#### Problem to work on
Please write out the rows below exactly as they appear, every line included.

#### Records for the exercise
# # # # # # #

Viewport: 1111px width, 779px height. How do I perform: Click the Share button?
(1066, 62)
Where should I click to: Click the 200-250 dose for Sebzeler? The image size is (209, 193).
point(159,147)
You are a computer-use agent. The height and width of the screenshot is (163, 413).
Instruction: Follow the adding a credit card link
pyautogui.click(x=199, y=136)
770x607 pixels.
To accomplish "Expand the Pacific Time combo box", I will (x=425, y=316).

# # # # # # #

#### Right answer
Viewport: 1111px width, 779px height. How do I perform: Click the Share button?
(1066, 62)
Where should I click to: Click the 200-250 dose for Sebzeler? The image size is (209, 193).
point(159,147)
You are a computer-use agent. The height and width of the screenshot is (163, 413).
Instruction: Follow the adding a credit card link
pyautogui.click(x=199, y=136)
770x607 pixels.
To accomplish "Expand the Pacific Time combo box", I will (x=425, y=316).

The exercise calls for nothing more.